Some of my favorite places are wide open spaces. Standing in a desert field can compare with strolling through a bountiful metropolis, and I’ve traveled hours upon end to stand in some fairly desolate spots, just to listen to the dry grass crackle and to gaze upon wagon wheel ruts which can’t be erased. There’s a notion I’ve held in the past, deeply mistaken, that the western half of this country was forged and settled by brave persons, bringing thrift, order, and tenacity under canvas with their tin utensils in streaming succession, all for the glory of striking homestead in an unforgiving landscape that will, ultimately, allow itself to be subdued and civilized. There were surely settlers fitting this bill, but Cormac McCarthy doesn’t write about them.
McCarthy’s 1985 novel, Blood Meridian, is a master work of historical fiction. The novel is based upon events occurring along the Texas border just prior to the Civil War. A teenager, known only as “the kid”, drifts westward from Tennessee and is recruited to join a band of scalp hunters led by a man named John Glanton. Encouraging and molding the group is an enigmatic figure known as the Judge. The terrain and distance before the riders is fraught with both opportunity and peril, for Apache raids pepper the landscape, driving fear into settlers and prompting their government to offer large bounties for the retrieval of Indian scalps.

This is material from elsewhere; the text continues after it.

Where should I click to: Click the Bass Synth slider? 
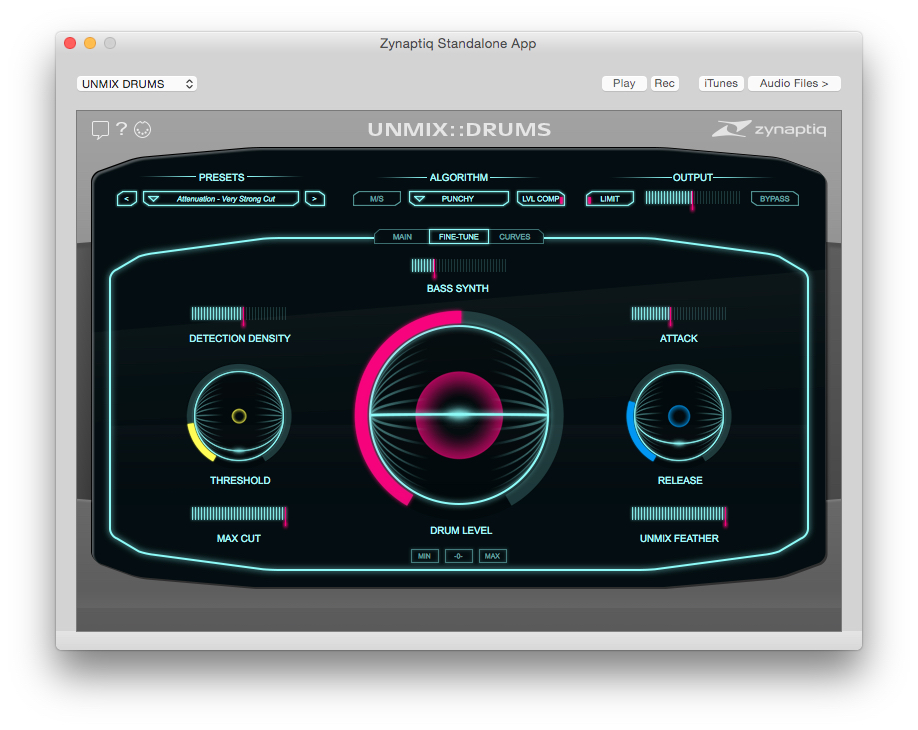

The kid and his companions ride the wild borderlands, working their way toward the west in an abundance of bloodshed.
This small summary cannot begin to describe Blood Meridian. I finished it late last night in a marathon session which found me declaring under breath “I bloody will finish you tonight.” The novel had haunted me for over a week with its dense, tangled sentence structures and unremitting violence. And its overall tenor and denouement will serve as bloody doppelganger in my mind‘s image of the West from now on. McCarthy’s depiction of events that shaped the southwestern US may not entirely encompass the full range and savagery with which Indians were driven from their home. For this reason, I was able to read the violence, knowing that its rendering is fair and that it is the romanticizing of these events which has been so grossly perpetrated.
Yet, there is so much more to this novel than any attempt to expand upon treatment of the native peoples. McCarthy is a writer who specializes in the grand, his sentences breathing fire and scorching earth with their complexity and profundity. He’s not easy to read, and his Shakespearean-like sweep can seem dissonant and otherworldly when it meets the end of the reading session and a return to the realities of modern life. Reading Blood Meridian is stepping back in time, taking the dark path toward an unknown end, certain only that there will be no ease, no answers, only endless mysteries. Is the novel saying something about Manifest Destiny? Is McCarthy crafting Biblical allegory so fearsome that Faulkner and Melville appear light in comparison? Most chilling for this reader, could he be implying that the birthing of a nation requires the death of any who stand in the way?
The Judge thunders and shapes Blood Meridian in the way few antagonists can. He’s larger than life, taunting and driving the men with clever musings and exotic forays into artistry, music, and playfulness, all the while grooming the murderous riders for their next dip into blood bathing. And it is the almost imperceptibly subtle relationship between the Judge and the kid which held me captivated and bound me to finish a book that was quite often so disturbing that I had to put it down and return to this century for a while. The notion of honor among thieves and bandits is very deftly placed within Blood Meridian. One of the riders is a would be theologian, and he raises questions before the kid about the nature of their enterprise and leader. Yet, McCarthy gives almost no inkling that the kid even momentarily considers the man’s comments. The last pages of Blood Meridian kept me awake long past a suitable hour and are filled with such terribleness that I can’t read them again. But, before that path narrows, the kid has his own moment of wide open space.
He squatted in the sand and watched the sun on the hammered face of the water. Out there island clouds emplaned upon a salmoncolored othersea. Seafowl in silhouette. Downshore the dull surf boomed. There was a horse standing there staring out upon the darkening waters and a young colt that cavorted and trotted off and came back.
He sat watching while the sun dipped hissing in the swells. The horse stood darkly against the sky. The surf boomed in the dark and the sea’s black hide heaved in the cobbled starlight and the long pale combers loped out of the night and broke along the beach.
He rose and turned toward the lights of the town. The tide pools bright as smelter pots among the dark rocks where the phosphorescent seacrabs clambered back. Passing through the salt grass he looked back. The horse had not moved. A ship’s light winked in the swells. The colt stood against the horse with its head down and the horse was watching, out there past men’s knowing, where the stars are drowning and whales ferry their vast souls through the black and seamless sea.